Capone based his bootlegging and other criminal enterprises in Chicago during Prohibition, when it was illegal to sell alcohol in the U.S. He gained the greatest notoriety for the 1929 St. Valentine's Day Massacre when assassins wielding Thompson machine guns shot dead seven of his rivals in a downtown garage.
Yet Riley said the 5-foot-6-inch Guzman — whose nickname means "shorty" in Spanish — is more ruthless than Capone, whose nickname was "Scarface."
"If I was to put those two guys in a ring, El Chapo would eat that guy (Capone) alive," Riley told The Associated Press in a recent interview at his office, pointing at pictures of the men.
Riley described Chicago as one of Sinaloa's most important cities, not only as a final destination for drugs but as a hub to distribute them across the U.S.
"This is where Guzman turns his drugs into money," he said.
Cartels, blamed for more than 50,000 deaths in Mexico in recent years, are rarely directly linked to slayings in Chicago. But Bilek said Thursday that cartel-led trafficking is an underlying cause of territorial battles between street gangs that are responsible for rising homicide rates.
Guzman "virtually has his fingerprints on the guns that are killing the children of this city," Bilek told a news conference.

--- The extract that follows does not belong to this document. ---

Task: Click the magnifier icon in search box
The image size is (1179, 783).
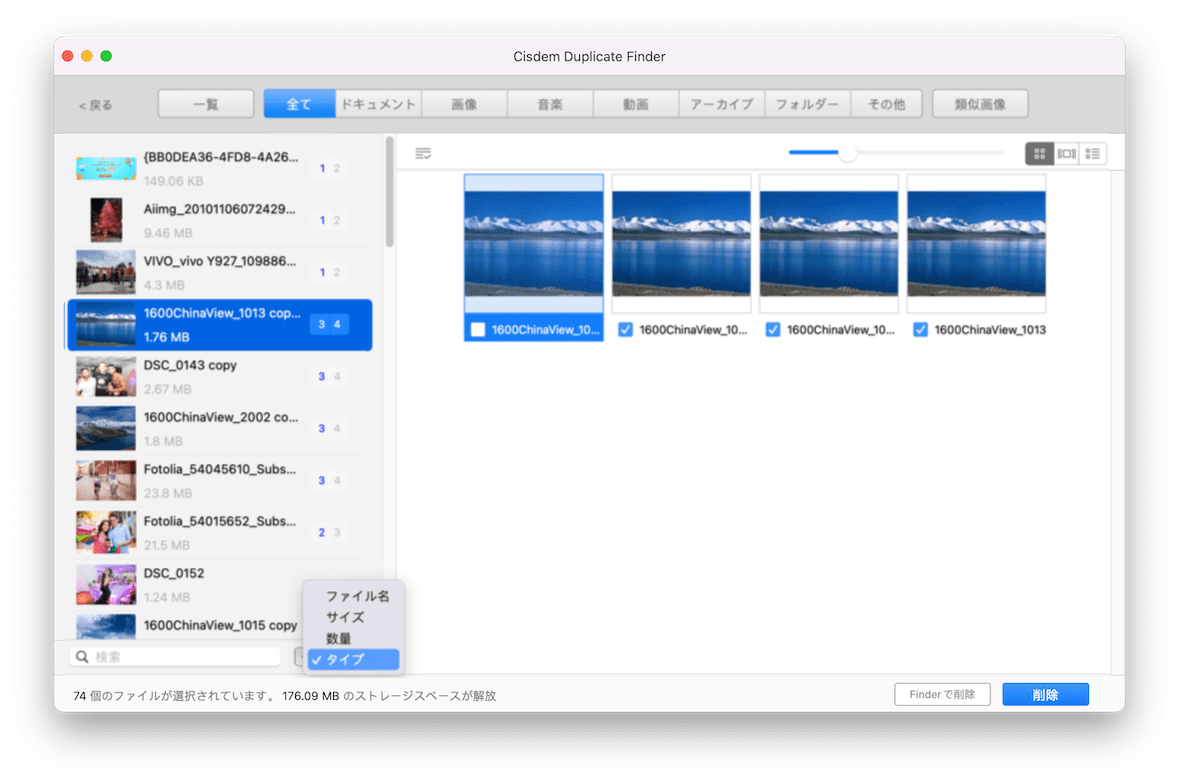Action: [81, 657]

The cartel leader, who has been in hiding since escaping from a Mexican prison in a laundry cart in 2001, is one of the world's most dangerous and most wanted fugitives. He's also one of the richest: Forbes magazine has estimated his fortune at $1 billion.
Now in his mid-50s, Guzman has been indicted on federal trafficking charges in Chicago and, if he is ever captured alive, U.S. officials want him extradited here to face trial. The U.S. government has offered a $5 million reward for his capture.